コリントの信徒への手紙2 2:5-11
「むしろ、あなたがたは、その人が悲しみに打ちのめされてしまわないように、赦して、力つけるべきです。」(2:7)
パウロはコリントでの悲しい出来事の最終的な解決方法として「赦し」を勧めている。
この世では共同体の秩序を保つ手段として規則と罰則を用いる。私たちの生きる社会も法律が定められ、それを犯した者を罰することで保たれているといって過言ではない。
教団にも教規が定められその第8章に戒規が置かれている。その第141条によると、戒規とは「教団および教会の清潔と秩序を保ち、その徳を建てる目的をもって行なうものとする。」と記されており、教師に対しては「戒告、停職、免職、除名」、信徒に対しては「戒告、陪餐停止、除名」の処分が用意されている。すなわち教団も個人を罰することで共同体の秩序を保とうとしている。
しかしパウロによれば教会とは赦しの共同体であり、主イエスが罪人を裁くのではなく「あなたの罪は赦された」とするように赦しを土台としている。

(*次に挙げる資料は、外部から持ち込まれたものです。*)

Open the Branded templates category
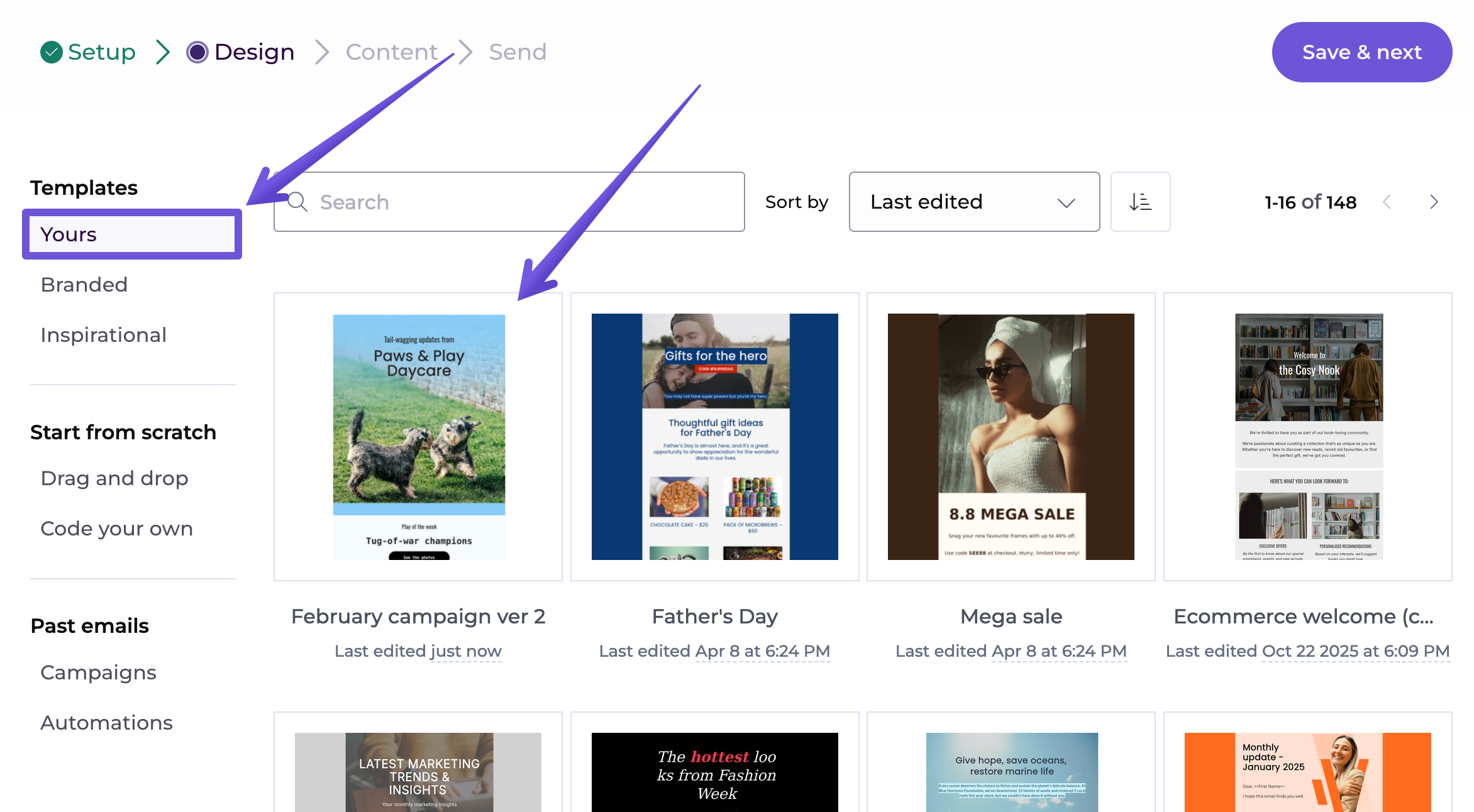1474x812 pixels. click(84, 285)
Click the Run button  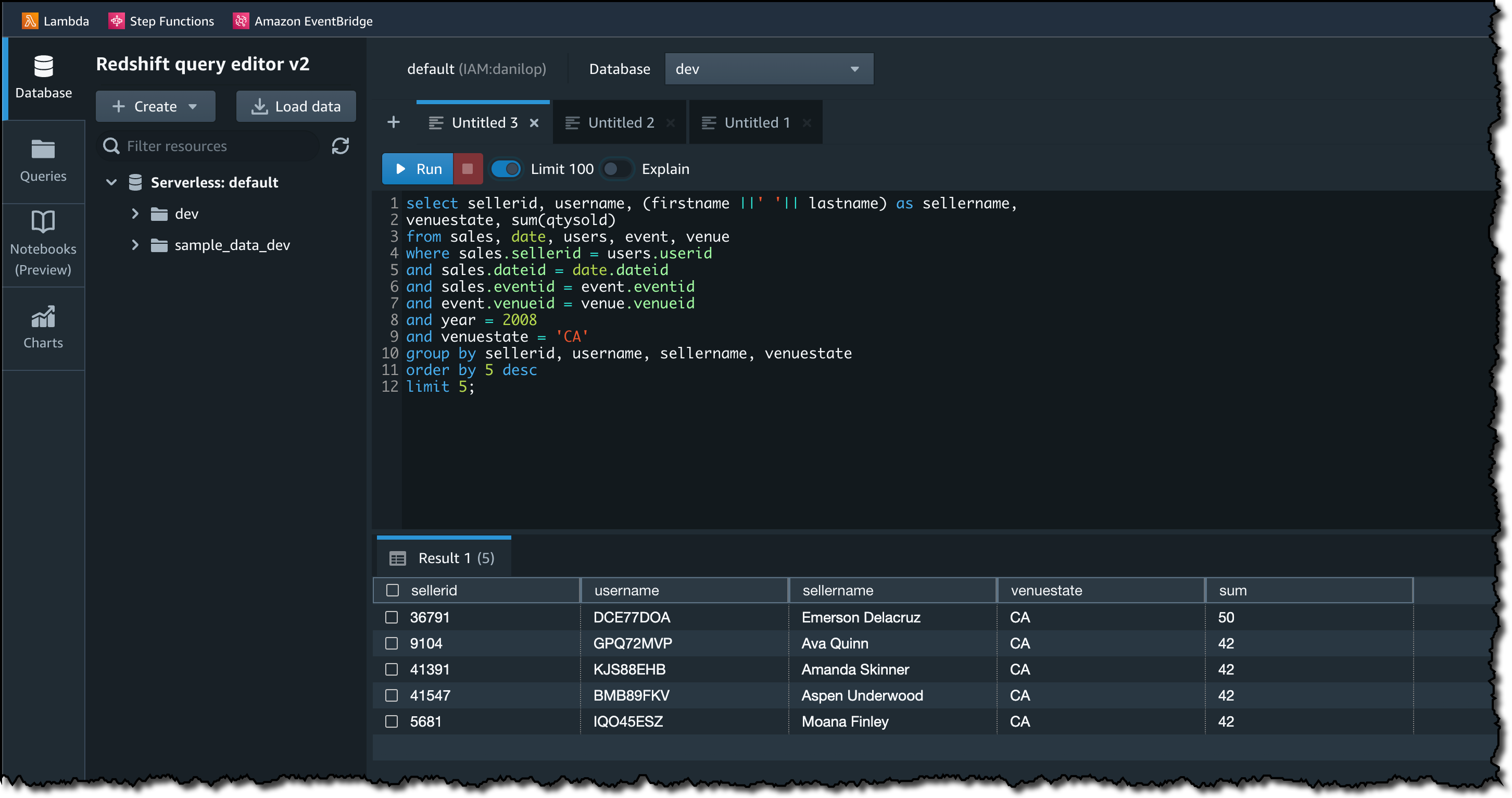pyautogui.click(x=418, y=169)
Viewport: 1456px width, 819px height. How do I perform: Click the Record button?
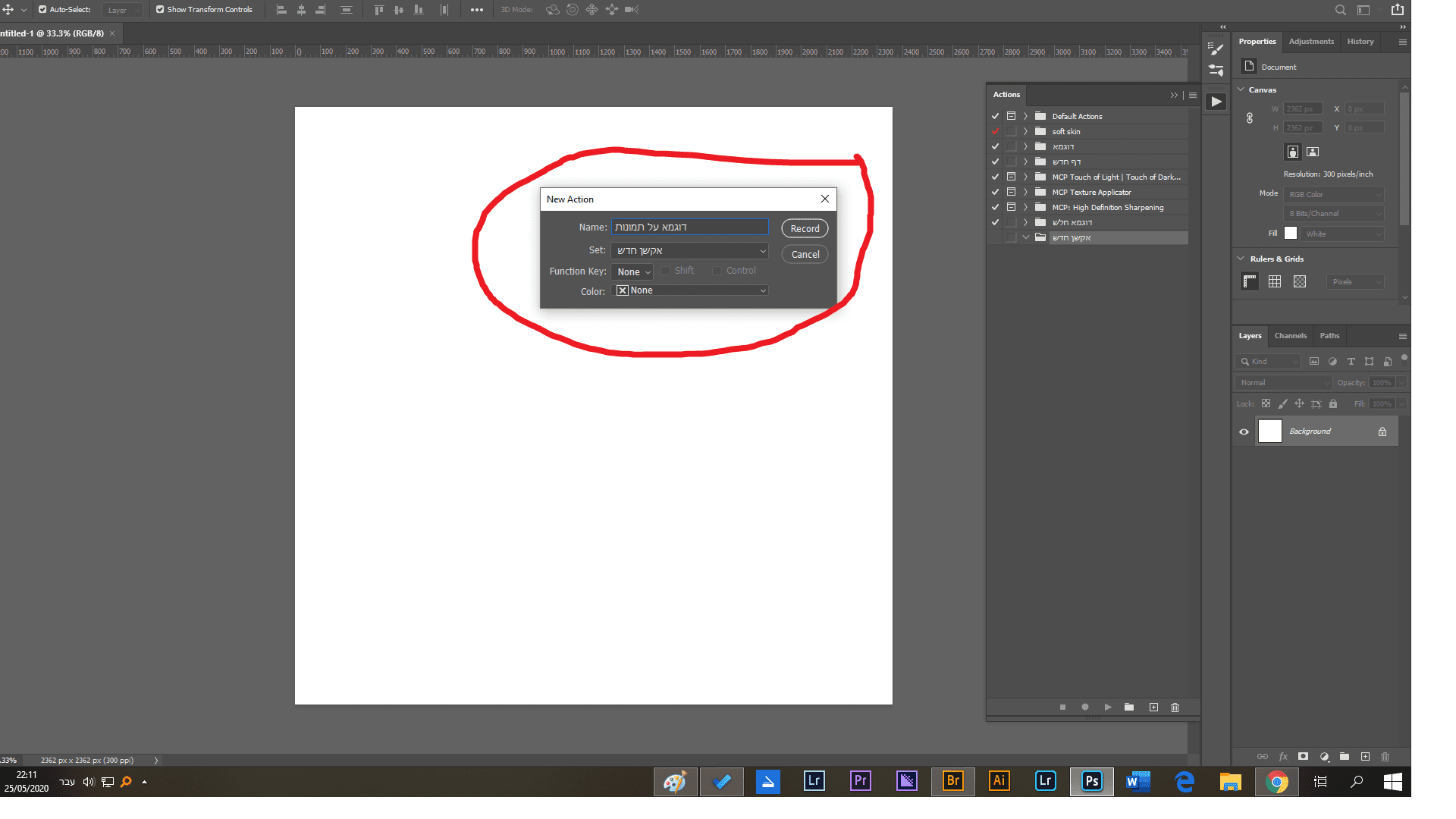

聖書の原語で「赦し」とは「恵」から派生した言葉らしい。言葉の意味からも教会は罰を恐れて規則を守るのではなく恵みによって生かされている共同体なのだ。ここに教会の生命線がある。
規則には罰則がある。罰則のない規則は機能しない。殺すなという規則は死刑という罰則で機能する。しかし赦しには罰則がない。底のない器のようなものである。故に信じるしかない。親が子を罰ではなく愛で育てるように、そこは信じるしかないのである。規則が罰則を必要とするように赦しは信じることを要求する。信じることなしにイエス・キリストの神による赦しは成立しない。
「神を信じましょう」とは「互いに赦し合おう」という呼びかけなのだ。